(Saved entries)
_ _ _
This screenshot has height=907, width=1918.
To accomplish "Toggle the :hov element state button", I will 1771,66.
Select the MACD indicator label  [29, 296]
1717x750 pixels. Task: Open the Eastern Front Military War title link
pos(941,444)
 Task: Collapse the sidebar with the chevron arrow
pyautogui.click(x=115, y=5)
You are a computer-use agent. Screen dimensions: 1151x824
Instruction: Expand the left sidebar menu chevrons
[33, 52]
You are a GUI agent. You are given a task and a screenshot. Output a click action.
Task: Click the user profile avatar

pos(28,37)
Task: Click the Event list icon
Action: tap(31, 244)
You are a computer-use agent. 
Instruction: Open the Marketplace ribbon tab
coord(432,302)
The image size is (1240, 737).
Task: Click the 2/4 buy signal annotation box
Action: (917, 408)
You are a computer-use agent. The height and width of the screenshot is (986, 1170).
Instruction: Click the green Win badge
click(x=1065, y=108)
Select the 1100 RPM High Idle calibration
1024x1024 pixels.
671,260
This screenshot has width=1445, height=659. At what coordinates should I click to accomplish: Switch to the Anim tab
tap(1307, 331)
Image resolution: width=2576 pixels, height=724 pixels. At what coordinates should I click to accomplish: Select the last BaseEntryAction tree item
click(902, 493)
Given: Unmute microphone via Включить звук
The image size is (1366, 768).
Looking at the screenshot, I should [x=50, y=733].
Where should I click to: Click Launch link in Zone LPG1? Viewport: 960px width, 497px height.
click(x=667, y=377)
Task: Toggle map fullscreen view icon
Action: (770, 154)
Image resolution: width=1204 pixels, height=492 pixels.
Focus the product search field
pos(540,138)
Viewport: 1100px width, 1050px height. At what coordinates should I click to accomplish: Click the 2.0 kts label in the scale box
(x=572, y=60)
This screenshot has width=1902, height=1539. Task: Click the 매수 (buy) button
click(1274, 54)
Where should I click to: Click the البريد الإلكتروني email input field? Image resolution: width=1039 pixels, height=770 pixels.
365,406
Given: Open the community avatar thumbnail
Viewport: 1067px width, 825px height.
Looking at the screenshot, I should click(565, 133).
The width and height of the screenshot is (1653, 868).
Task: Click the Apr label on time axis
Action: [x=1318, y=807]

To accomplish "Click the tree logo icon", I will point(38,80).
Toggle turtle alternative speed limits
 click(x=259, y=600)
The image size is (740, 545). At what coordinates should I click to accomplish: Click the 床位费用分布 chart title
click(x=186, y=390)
_ _ _
Task directions: Please return all lines from the records that hold the word "computer".

Response for this exercise:
You are a computer-use agent. Screen dimensions: 1151x824
You are a computer-use agent. 
You are a computer-use agent. The height and width of the screenshot is (986, 1170).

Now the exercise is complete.